▶ _What is expected_: An image-free, verbatim transcription of the records is the expected result.

(Beginning of Records for the exercise)

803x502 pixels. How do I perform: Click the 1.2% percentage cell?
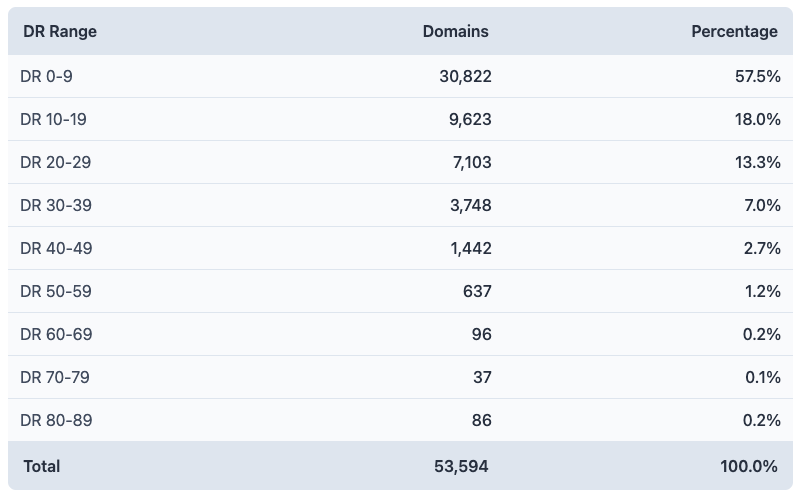[x=761, y=291]
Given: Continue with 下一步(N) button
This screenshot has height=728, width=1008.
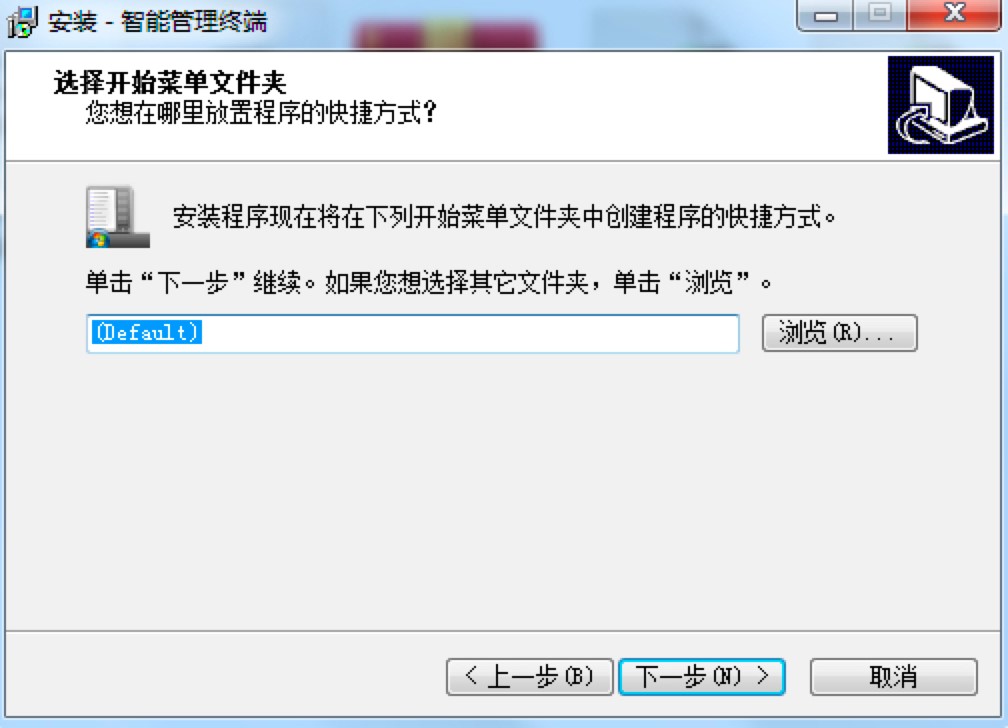Looking at the screenshot, I should (701, 677).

(End of Records for the exercise)

▶ _Output of the task_:
803x502 pixels. How do I perform: Click the 1.2% percentage cell?
[x=761, y=291]
Given: Continue with 下一步(N) button
This screenshot has height=728, width=1008.
Looking at the screenshot, I should (701, 677).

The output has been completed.